Entries from a data source:

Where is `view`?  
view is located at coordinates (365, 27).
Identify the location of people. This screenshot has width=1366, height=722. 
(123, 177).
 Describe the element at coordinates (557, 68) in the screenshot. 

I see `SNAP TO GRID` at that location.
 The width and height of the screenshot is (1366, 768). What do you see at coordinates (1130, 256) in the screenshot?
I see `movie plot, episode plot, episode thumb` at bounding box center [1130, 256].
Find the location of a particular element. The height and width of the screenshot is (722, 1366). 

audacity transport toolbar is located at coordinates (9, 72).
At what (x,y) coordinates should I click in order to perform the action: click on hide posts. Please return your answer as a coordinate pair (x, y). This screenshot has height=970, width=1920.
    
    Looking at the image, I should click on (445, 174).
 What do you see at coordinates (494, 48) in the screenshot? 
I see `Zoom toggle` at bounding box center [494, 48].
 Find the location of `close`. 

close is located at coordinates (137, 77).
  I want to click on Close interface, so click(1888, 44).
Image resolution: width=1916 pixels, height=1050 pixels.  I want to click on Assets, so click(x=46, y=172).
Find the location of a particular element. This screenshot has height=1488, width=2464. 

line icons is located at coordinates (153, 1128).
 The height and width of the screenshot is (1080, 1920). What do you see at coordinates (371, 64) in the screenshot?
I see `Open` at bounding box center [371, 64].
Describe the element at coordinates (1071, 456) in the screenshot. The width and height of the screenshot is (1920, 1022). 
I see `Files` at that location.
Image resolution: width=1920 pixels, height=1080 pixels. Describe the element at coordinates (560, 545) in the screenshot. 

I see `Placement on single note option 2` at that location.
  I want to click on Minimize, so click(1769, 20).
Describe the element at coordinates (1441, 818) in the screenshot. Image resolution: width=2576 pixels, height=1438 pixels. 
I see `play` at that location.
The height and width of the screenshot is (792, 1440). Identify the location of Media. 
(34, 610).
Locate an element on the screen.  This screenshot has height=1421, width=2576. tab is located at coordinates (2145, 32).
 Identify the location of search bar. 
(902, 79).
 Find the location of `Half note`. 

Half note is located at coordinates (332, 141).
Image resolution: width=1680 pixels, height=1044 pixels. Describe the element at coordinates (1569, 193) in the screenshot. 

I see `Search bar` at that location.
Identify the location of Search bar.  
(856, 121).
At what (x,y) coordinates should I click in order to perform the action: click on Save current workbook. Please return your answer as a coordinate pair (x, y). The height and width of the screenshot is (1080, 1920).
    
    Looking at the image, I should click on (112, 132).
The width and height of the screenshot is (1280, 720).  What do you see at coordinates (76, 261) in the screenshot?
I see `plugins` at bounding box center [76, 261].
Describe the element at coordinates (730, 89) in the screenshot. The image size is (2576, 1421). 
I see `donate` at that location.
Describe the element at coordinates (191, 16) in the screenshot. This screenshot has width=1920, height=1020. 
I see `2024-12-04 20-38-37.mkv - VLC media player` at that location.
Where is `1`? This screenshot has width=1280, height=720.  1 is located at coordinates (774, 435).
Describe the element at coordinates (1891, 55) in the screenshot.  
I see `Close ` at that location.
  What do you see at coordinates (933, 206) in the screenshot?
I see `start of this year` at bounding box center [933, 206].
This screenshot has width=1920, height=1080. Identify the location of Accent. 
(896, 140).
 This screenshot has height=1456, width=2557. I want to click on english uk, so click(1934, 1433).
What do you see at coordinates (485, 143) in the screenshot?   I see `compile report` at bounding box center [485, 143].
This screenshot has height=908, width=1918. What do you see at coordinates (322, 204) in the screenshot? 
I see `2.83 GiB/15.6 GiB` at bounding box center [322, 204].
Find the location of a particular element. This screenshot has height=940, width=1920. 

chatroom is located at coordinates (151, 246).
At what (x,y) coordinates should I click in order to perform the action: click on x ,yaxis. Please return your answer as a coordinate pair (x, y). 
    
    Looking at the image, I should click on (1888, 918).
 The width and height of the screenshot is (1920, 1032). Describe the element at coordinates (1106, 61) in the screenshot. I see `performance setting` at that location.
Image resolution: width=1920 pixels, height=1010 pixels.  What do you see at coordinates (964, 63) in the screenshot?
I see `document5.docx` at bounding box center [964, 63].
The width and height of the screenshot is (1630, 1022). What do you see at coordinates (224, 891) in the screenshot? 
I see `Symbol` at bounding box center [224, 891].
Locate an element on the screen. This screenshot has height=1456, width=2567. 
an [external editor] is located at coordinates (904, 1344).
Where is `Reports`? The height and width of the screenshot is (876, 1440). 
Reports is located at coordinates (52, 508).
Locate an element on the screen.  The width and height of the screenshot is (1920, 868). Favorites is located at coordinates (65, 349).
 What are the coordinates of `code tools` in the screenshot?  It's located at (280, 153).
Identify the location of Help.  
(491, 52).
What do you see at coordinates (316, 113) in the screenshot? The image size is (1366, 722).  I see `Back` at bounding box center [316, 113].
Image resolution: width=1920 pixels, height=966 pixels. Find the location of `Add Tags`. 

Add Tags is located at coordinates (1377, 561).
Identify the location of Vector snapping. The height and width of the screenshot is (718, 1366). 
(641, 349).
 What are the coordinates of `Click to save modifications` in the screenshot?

REQUEST ▸
Rewrite the entries above with "Identify the location of" replaced by "Point out the position of" everywhere it occurs, leaving everything else unchanged.

OUTPUT FOR THIS TASK ▸
Where is `view`?  
view is located at coordinates (365, 27).
Point out the position of people. This screenshot has width=1366, height=722. 
(123, 177).
 Describe the element at coordinates (557, 68) in the screenshot. 

I see `SNAP TO GRID` at that location.
 The width and height of the screenshot is (1366, 768). What do you see at coordinates (1130, 256) in the screenshot?
I see `movie plot, episode plot, episode thumb` at bounding box center [1130, 256].
Find the location of a particular element. The height and width of the screenshot is (722, 1366). 

audacity transport toolbar is located at coordinates (9, 72).
At what (x,y) coordinates should I click in order to perform the action: click on hide posts. Please return your answer as a coordinate pair (x, y). This screenshot has height=970, width=1920.
    
    Looking at the image, I should click on (445, 174).
 What do you see at coordinates (494, 48) in the screenshot? 
I see `Zoom toggle` at bounding box center [494, 48].
 Find the location of `close`. 

close is located at coordinates (137, 77).
  I want to click on Close interface, so click(1888, 44).
Image resolution: width=1916 pixels, height=1050 pixels.  I want to click on Assets, so click(x=46, y=172).
Find the location of a particular element. This screenshot has height=1488, width=2464. 

line icons is located at coordinates (153, 1128).
 The height and width of the screenshot is (1080, 1920). What do you see at coordinates (371, 64) in the screenshot?
I see `Open` at bounding box center [371, 64].
Describe the element at coordinates (1071, 456) in the screenshot. The width and height of the screenshot is (1920, 1022). 
I see `Files` at that location.
Image resolution: width=1920 pixels, height=1080 pixels. Describe the element at coordinates (560, 545) in the screenshot. 

I see `Placement on single note option 2` at that location.
  I want to click on Minimize, so click(1769, 20).
Describe the element at coordinates (1441, 818) in the screenshot. Image resolution: width=2576 pixels, height=1438 pixels. 
I see `play` at that location.
The height and width of the screenshot is (792, 1440). Point out the position of Media. 
(34, 610).
Locate an element on the screen.  This screenshot has height=1421, width=2576. tab is located at coordinates (2145, 32).
 Point out the position of search bar. 
(902, 79).
 Find the location of `Half note`. 

Half note is located at coordinates (332, 141).
Image resolution: width=1680 pixels, height=1044 pixels. Describe the element at coordinates (1569, 193) in the screenshot. 

I see `Search bar` at that location.
Point out the position of Search bar.  
(856, 121).
At what (x,y) coordinates should I click in order to perform the action: click on Save current workbook. Please return your answer as a coordinate pair (x, y). The height and width of the screenshot is (1080, 1920).
    
    Looking at the image, I should click on (112, 132).
The width and height of the screenshot is (1280, 720).  What do you see at coordinates (76, 261) in the screenshot?
I see `plugins` at bounding box center [76, 261].
Describe the element at coordinates (730, 89) in the screenshot. The image size is (2576, 1421). 
I see `donate` at that location.
Describe the element at coordinates (191, 16) in the screenshot. This screenshot has width=1920, height=1020. 
I see `2024-12-04 20-38-37.mkv - VLC media player` at that location.
Where is `1`? This screenshot has width=1280, height=720.  1 is located at coordinates (774, 435).
Describe the element at coordinates (1891, 55) in the screenshot.  
I see `Close ` at that location.
  What do you see at coordinates (933, 206) in the screenshot?
I see `start of this year` at bounding box center [933, 206].
This screenshot has width=1920, height=1080. Point out the position of Accent. 
(896, 140).
 This screenshot has height=1456, width=2557. I want to click on english uk, so click(1934, 1433).
What do you see at coordinates (485, 143) in the screenshot?   I see `compile report` at bounding box center [485, 143].
This screenshot has height=908, width=1918. What do you see at coordinates (322, 204) in the screenshot? 
I see `2.83 GiB/15.6 GiB` at bounding box center [322, 204].
Find the location of a particular element. This screenshot has height=940, width=1920. 

chatroom is located at coordinates (151, 246).
At what (x,y) coordinates should I click in order to perform the action: click on x ,yaxis. Please return your answer as a coordinate pair (x, y). 
    
    Looking at the image, I should click on (1888, 918).
 The width and height of the screenshot is (1920, 1032). Describe the element at coordinates (1106, 61) in the screenshot. I see `performance setting` at that location.
Image resolution: width=1920 pixels, height=1010 pixels.  What do you see at coordinates (964, 63) in the screenshot?
I see `document5.docx` at bounding box center [964, 63].
The width and height of the screenshot is (1630, 1022). What do you see at coordinates (224, 891) in the screenshot? 
I see `Symbol` at bounding box center [224, 891].
Locate an element on the screen. This screenshot has height=1456, width=2567. 
an [external editor] is located at coordinates (904, 1344).
Where is `Reports`? The height and width of the screenshot is (876, 1440). 
Reports is located at coordinates (52, 508).
Locate an element on the screen.  The width and height of the screenshot is (1920, 868). Favorites is located at coordinates (65, 349).
 What are the coordinates of `code tools` in the screenshot?  It's located at (280, 153).
Point out the position of Help.  
(491, 52).
What do you see at coordinates (316, 113) in the screenshot? The image size is (1366, 722).  I see `Back` at bounding box center [316, 113].
Image resolution: width=1920 pixels, height=966 pixels. Find the location of `Add Tags`. 

Add Tags is located at coordinates (1377, 561).
Point out the position of Vector snapping. The height and width of the screenshot is (718, 1366). 
(641, 349).
 What are the coordinates of `Click to save modifications` in the screenshot?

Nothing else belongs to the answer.